Tally every line of the material that includes "computer", then give the tally and nothing else.
_ _ _ _ _
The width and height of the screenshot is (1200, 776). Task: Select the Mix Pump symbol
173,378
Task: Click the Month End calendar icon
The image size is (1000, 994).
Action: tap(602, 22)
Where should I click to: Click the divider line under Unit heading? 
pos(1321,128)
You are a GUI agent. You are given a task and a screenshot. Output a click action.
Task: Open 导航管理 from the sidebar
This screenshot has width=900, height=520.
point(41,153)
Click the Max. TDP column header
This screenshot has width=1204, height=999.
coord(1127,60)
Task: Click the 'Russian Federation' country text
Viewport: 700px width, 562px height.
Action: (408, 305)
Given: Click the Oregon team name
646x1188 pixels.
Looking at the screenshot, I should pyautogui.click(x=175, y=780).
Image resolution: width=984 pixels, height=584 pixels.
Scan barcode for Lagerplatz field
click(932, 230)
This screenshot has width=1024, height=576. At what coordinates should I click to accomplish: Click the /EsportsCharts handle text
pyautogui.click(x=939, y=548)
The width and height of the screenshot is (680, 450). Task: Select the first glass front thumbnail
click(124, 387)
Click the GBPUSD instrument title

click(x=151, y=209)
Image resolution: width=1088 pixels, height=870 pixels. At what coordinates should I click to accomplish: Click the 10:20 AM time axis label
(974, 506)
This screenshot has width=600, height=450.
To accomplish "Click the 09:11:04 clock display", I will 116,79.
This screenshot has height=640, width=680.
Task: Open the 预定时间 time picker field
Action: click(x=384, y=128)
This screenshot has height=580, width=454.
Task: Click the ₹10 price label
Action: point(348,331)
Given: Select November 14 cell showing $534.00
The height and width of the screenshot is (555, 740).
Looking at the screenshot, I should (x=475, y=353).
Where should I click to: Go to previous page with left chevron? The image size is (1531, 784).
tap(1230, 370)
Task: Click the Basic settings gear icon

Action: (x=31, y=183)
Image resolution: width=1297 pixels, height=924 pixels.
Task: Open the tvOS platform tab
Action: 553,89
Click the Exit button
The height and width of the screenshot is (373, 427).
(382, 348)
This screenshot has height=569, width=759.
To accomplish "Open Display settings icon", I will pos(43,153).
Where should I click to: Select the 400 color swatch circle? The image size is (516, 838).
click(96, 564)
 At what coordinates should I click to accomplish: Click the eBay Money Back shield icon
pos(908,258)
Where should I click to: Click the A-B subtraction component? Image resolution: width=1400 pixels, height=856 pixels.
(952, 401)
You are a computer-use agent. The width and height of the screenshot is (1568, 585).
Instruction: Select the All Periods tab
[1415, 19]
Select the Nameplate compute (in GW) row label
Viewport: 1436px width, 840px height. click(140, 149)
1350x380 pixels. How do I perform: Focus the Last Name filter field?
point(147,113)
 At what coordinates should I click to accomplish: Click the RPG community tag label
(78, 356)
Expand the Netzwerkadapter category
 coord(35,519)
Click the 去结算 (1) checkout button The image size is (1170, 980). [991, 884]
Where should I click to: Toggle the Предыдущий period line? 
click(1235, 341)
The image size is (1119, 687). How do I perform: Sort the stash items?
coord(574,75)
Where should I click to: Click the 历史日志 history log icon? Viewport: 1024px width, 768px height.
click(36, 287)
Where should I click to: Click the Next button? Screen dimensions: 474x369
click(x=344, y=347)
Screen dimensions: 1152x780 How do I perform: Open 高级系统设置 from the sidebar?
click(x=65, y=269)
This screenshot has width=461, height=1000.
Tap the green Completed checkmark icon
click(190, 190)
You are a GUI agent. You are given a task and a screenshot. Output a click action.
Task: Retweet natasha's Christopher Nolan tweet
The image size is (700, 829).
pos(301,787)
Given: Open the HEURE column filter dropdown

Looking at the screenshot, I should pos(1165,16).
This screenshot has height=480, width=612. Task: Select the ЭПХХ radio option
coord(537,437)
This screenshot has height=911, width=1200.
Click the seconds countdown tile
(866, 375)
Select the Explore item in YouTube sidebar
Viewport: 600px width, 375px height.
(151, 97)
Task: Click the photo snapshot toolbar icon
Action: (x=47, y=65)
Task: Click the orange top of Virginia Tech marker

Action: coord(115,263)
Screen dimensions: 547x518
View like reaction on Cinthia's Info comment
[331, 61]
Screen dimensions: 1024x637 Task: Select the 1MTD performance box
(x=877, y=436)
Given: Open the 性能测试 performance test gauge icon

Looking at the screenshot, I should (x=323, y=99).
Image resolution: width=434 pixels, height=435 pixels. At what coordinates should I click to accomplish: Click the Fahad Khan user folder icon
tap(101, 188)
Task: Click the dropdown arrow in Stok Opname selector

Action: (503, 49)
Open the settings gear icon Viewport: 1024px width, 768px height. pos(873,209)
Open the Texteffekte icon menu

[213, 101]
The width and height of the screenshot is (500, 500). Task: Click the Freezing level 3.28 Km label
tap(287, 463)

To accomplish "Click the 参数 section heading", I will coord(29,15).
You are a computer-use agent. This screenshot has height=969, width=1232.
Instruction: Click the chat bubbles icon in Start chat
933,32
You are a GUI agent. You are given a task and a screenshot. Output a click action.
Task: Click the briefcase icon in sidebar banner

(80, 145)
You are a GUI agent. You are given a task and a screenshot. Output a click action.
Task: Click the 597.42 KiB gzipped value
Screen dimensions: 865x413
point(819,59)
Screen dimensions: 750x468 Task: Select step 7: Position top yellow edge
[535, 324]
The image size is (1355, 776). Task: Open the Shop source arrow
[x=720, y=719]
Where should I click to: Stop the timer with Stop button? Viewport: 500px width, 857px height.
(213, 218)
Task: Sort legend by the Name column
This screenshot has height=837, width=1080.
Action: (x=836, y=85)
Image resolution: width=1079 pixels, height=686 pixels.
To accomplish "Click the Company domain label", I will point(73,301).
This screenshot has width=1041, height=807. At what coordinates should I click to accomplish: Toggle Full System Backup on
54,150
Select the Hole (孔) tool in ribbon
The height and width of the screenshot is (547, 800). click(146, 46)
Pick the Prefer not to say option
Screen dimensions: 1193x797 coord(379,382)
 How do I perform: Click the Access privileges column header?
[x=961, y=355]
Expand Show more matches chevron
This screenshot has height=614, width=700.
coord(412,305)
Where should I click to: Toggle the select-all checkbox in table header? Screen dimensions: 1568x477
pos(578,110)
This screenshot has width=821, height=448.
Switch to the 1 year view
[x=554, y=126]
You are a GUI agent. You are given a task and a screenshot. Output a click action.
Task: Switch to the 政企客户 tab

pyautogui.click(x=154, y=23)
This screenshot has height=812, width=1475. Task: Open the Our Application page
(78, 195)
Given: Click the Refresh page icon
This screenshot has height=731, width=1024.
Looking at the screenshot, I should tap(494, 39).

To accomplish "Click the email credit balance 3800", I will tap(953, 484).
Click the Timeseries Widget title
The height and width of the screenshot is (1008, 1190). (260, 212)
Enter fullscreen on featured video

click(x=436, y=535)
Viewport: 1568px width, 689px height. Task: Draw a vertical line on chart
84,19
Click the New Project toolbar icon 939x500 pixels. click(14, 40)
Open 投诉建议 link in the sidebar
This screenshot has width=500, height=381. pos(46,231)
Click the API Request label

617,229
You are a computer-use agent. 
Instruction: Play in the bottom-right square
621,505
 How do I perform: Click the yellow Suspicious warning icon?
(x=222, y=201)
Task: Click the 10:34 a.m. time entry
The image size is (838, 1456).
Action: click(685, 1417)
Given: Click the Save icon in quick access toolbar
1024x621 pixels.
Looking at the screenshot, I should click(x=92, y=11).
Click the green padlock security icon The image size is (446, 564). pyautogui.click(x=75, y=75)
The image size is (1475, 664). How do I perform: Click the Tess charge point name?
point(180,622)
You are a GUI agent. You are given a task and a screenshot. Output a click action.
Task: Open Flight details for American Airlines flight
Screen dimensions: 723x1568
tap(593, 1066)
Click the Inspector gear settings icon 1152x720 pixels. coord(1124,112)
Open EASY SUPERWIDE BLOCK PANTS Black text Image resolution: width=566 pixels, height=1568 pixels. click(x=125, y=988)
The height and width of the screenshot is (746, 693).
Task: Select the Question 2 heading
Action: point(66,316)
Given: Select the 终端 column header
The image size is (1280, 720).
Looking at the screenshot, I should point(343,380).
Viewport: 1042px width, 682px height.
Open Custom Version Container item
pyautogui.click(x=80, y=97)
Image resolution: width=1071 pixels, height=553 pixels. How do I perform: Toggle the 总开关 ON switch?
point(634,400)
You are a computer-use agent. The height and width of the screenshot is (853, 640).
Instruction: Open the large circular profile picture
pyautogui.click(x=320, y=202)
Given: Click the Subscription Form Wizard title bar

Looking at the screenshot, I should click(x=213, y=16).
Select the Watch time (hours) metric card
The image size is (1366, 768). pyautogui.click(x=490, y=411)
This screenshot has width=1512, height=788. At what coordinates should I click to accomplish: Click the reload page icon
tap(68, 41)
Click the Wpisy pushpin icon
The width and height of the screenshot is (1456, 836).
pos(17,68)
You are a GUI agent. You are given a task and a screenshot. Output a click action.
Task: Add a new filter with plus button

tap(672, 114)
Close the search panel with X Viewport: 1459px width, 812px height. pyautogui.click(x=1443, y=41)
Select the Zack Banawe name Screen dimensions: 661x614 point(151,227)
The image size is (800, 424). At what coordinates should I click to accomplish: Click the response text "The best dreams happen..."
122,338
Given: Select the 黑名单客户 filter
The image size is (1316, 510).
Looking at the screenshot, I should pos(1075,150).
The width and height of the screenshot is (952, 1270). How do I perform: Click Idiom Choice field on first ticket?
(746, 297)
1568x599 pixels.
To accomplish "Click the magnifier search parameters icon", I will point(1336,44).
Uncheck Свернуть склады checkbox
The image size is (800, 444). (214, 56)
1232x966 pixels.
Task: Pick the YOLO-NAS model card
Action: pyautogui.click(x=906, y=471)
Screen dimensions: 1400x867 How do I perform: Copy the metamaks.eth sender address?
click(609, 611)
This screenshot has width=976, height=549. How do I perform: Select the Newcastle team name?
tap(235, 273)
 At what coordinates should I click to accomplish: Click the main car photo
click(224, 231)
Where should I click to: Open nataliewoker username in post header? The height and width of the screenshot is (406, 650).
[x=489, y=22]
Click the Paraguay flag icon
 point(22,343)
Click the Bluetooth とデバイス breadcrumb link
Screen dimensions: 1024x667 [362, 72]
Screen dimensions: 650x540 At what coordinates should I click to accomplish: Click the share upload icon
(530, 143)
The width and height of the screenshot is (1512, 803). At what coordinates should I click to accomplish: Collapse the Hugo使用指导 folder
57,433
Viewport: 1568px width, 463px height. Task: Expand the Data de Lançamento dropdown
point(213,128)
_ _ _ _ _
Solution for this exercise
4